When Takeover Bid passed the post in first place in Sunday’s Newmarket Handicap in Cork, Irish racegoers could be forgiven for consulting their cards and asking just who is trainer Niall O’Callaghan. Many might have correctly deduced that it was the 46 year old Cork man’s first winner as a trainer here in Ireland, but they would be mistaken in assuming that success was anything new for the Kilmichael native.
O’Callaghan, who has been training for the past 18 months at his original home, 12 miles outside Macroom, was returning to a place he is all too familiar with: the winners enclosure.

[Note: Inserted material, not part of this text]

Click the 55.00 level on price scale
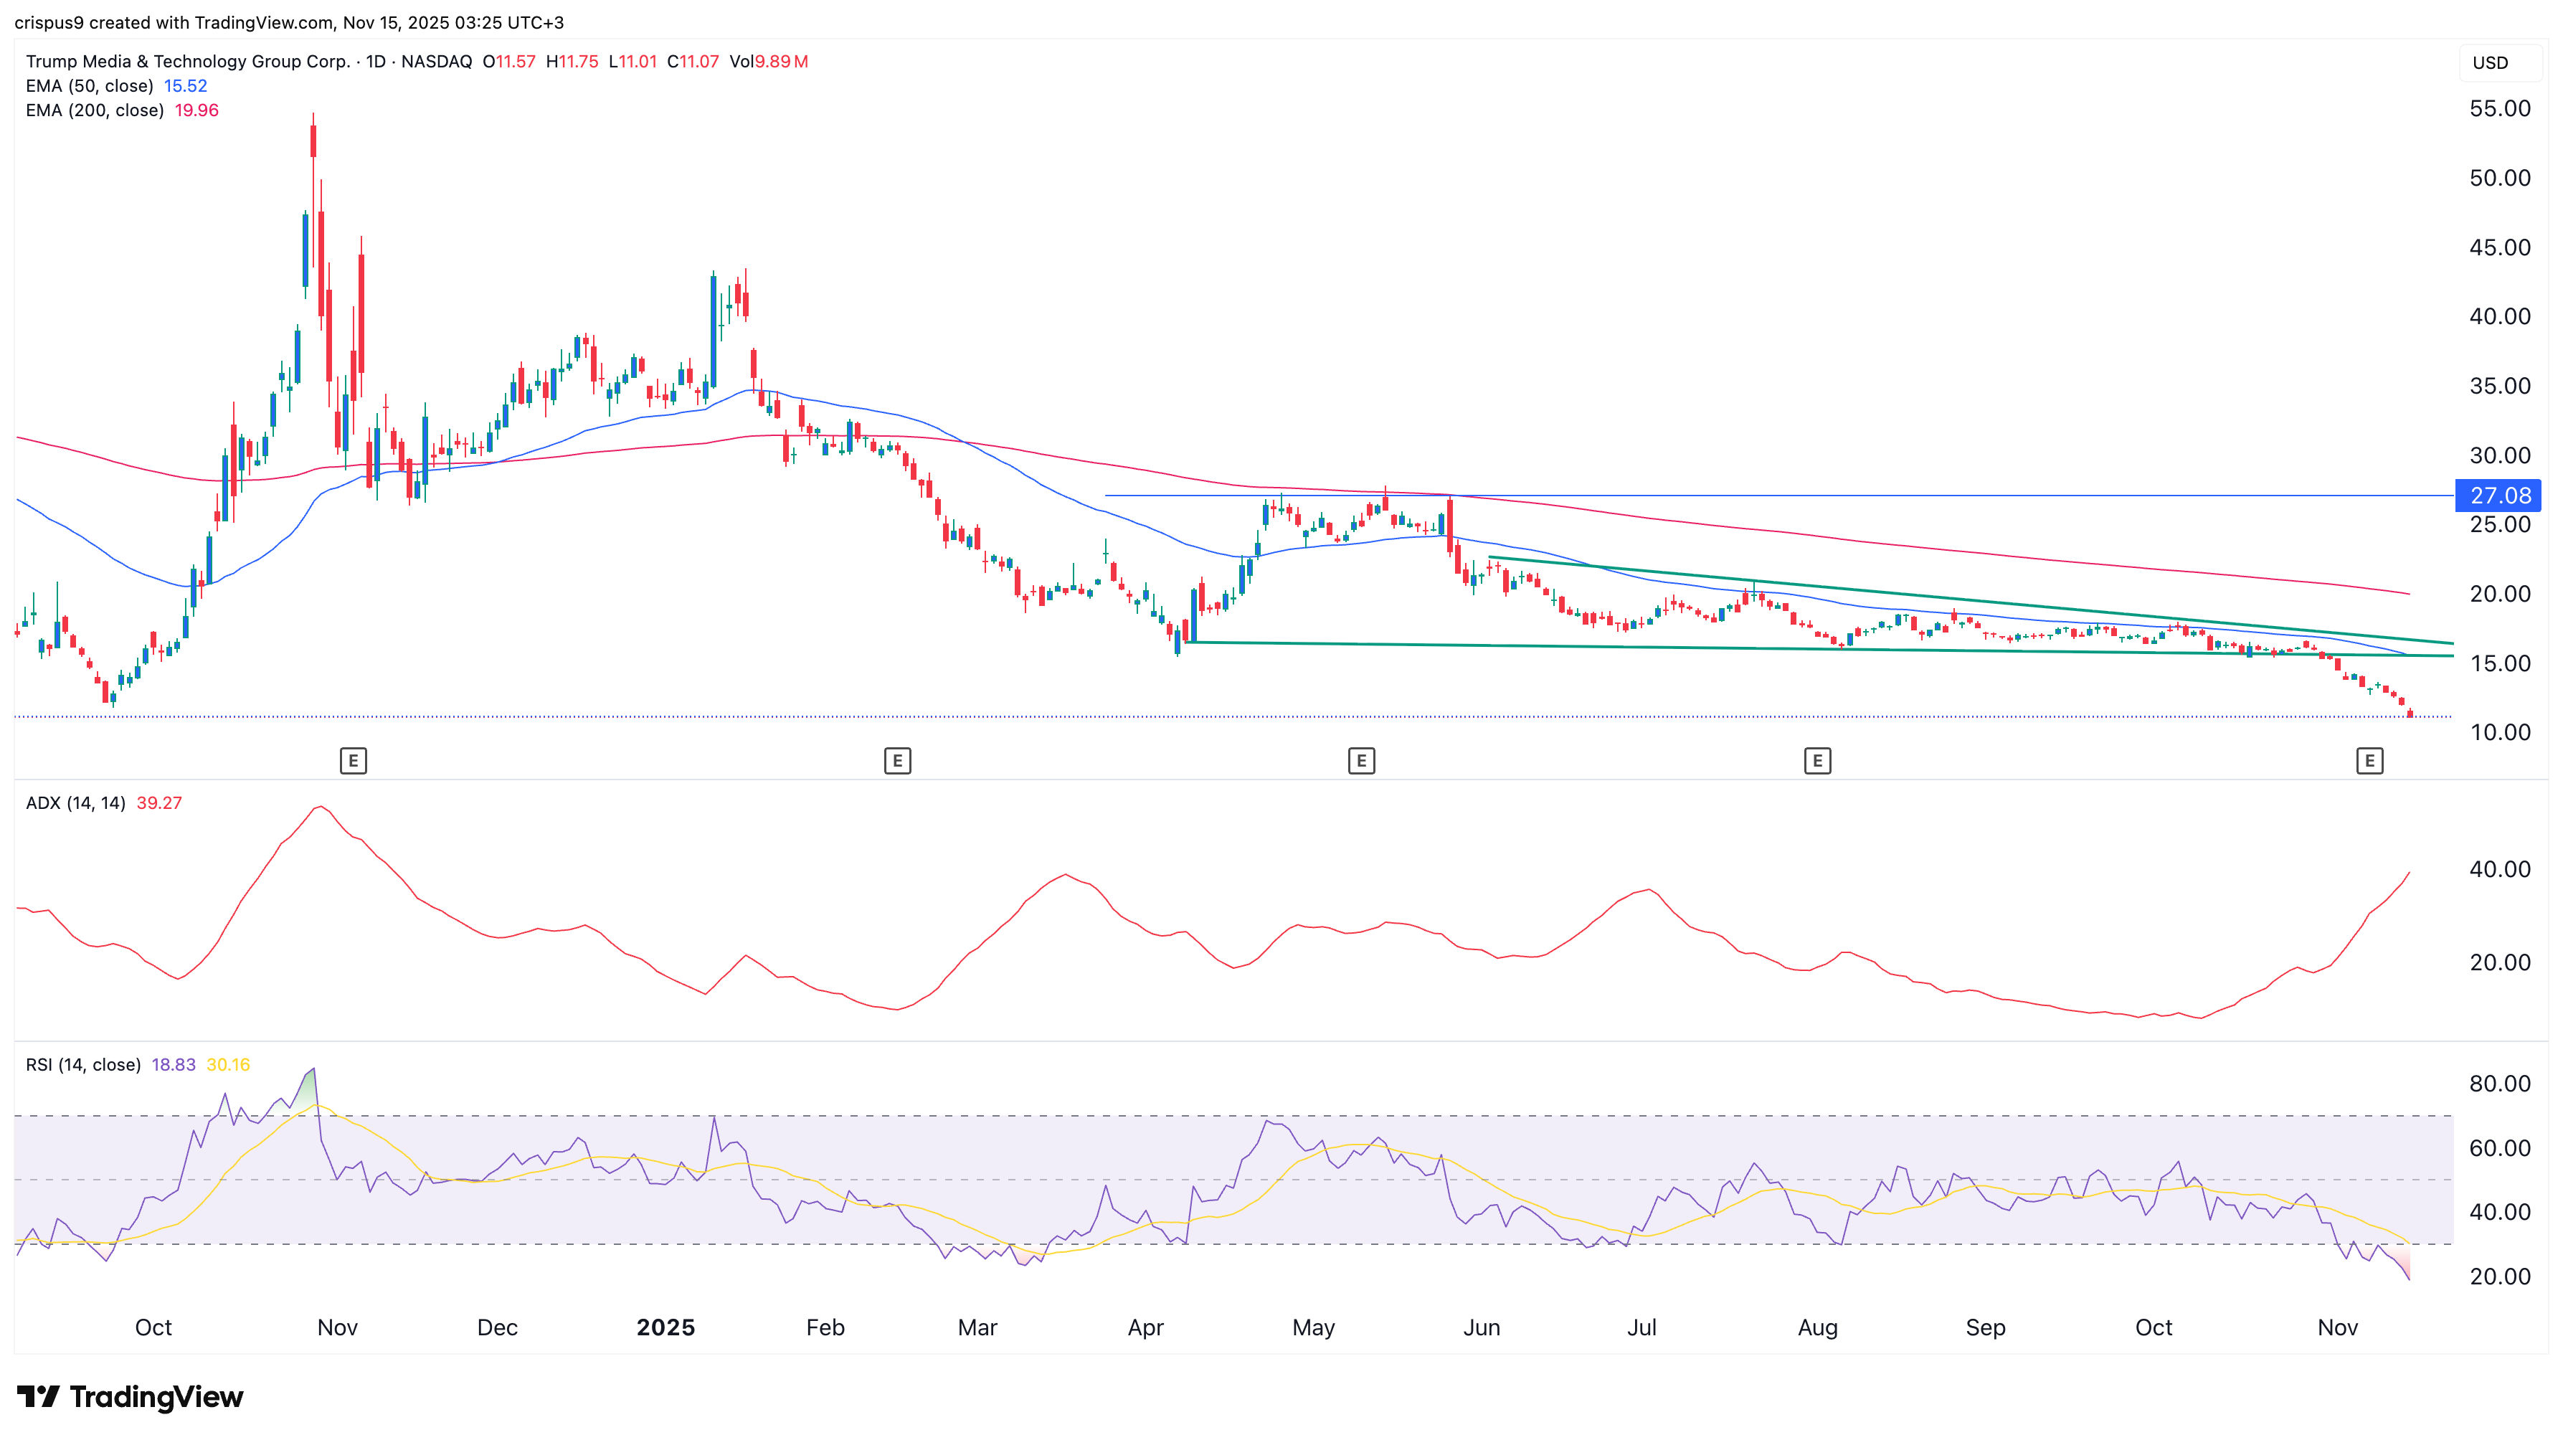The image size is (2563, 1440). click(x=2499, y=108)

A 29 year career in America saw him recognised as one of the country’s top trainers, with over 80 Graded winners, and prize money in excess of $27 million.

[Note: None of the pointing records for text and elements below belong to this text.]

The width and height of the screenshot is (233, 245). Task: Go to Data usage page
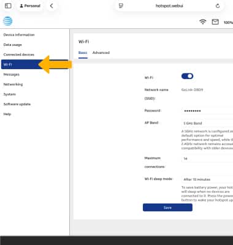point(12,45)
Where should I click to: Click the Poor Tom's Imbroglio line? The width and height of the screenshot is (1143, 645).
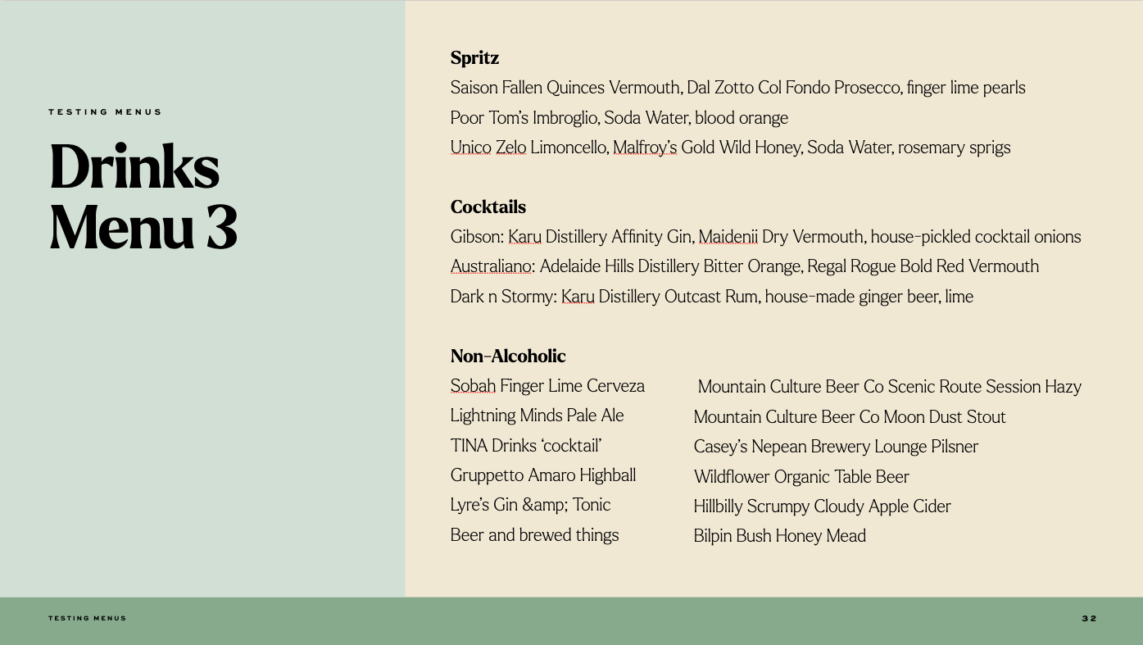(x=619, y=118)
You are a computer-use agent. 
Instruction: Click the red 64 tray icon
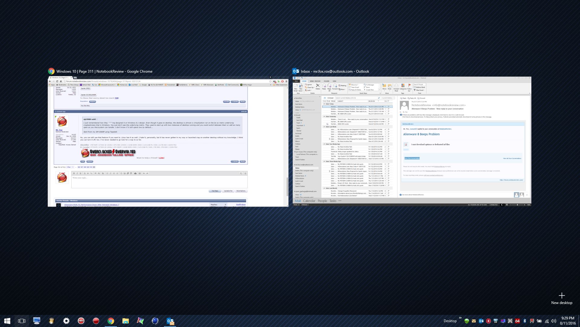tap(517, 321)
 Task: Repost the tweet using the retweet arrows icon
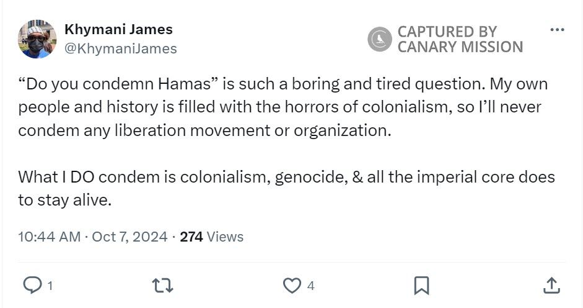162,285
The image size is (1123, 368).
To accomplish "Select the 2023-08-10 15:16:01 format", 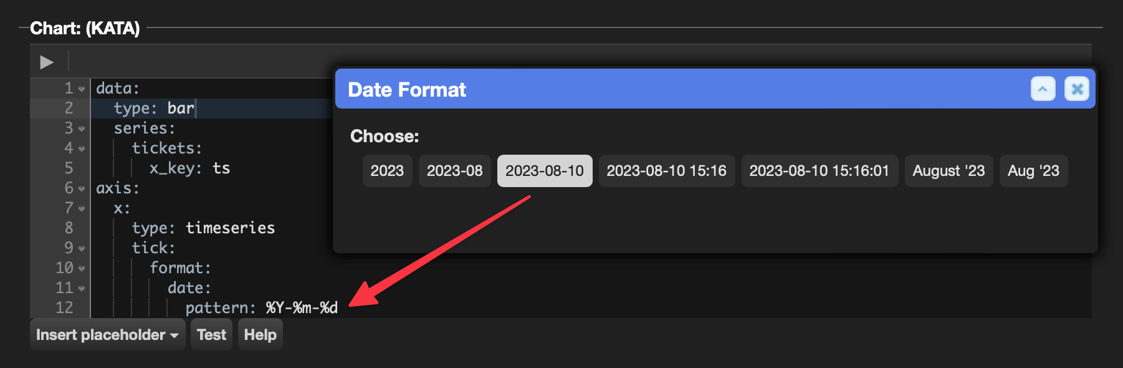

His best horse, Guided Tour, won the prestigious Stephen Foster Handicap, worth over $800k in 2001, in the process beating that seasons Dubai World Cup winner, Captain Steve. A further victory in the San Antonio Handicap added his name to a list of equine stars that includes the great Seabiscuit, and running in the Breeders Cup Classic that same year, Guided Tour finished a close up 5th behind dual winner Tiznow. Not bad for a yearling that cost $100k and was returned to his owner after just one run by his previous trainer. It was only after being gelded and sent to O’Callaghan that his full potential was realised – in all, he won just under $2 million in prize money.
When one marvels at the legacy of the Cork natives US career, it is perhaps not surprising to learn, that like so many before him, he started his racing life here in Ireland with Jim Bolger. O’Callaghan spent a year with the County Carlow trainer before moving on to become a stable apprentice to Paddy “Darkie” Prendergast, for a further two years. Although in the latter stages of his career, Prendergast had many stars in his stables at the time, including the likes of Nicoli, Artic Royale, Snow and Ardross. O’Callaghan rode Ardross out every day and was the regular work-rider when the horse finished second in the 1980 Ascot Gold Cup to Le Moss. He was also responsible for breaking in the filly Artic Royale, who became another stable star when winning the 1981 Irish 1000 Guineas.
Returning to his roots in County Cork in 2008, he has re-established himself here, steadily building his present string up to number twenty inmates. At present many of the horses, including Takeover Bid, are owned by the locally based Kilmichael Syndicate, which comprises the trainer’s brother John, his cousin, director and screenwriter Maurice O’Callaghan and local businessman, Chris Dineen. Accustomed to overseeing a much bigger operation, O’Callaghan is not daunted by the prospect of future expansion and has been active at the sales over the past number of months seeking out horses with form in the book and that represent real value in these recessionary times.
With a proven track record and the desire to make a real success of training in his native country, we can be assured that Niall O’Callaghan will be making many more visits to that winners enclosure.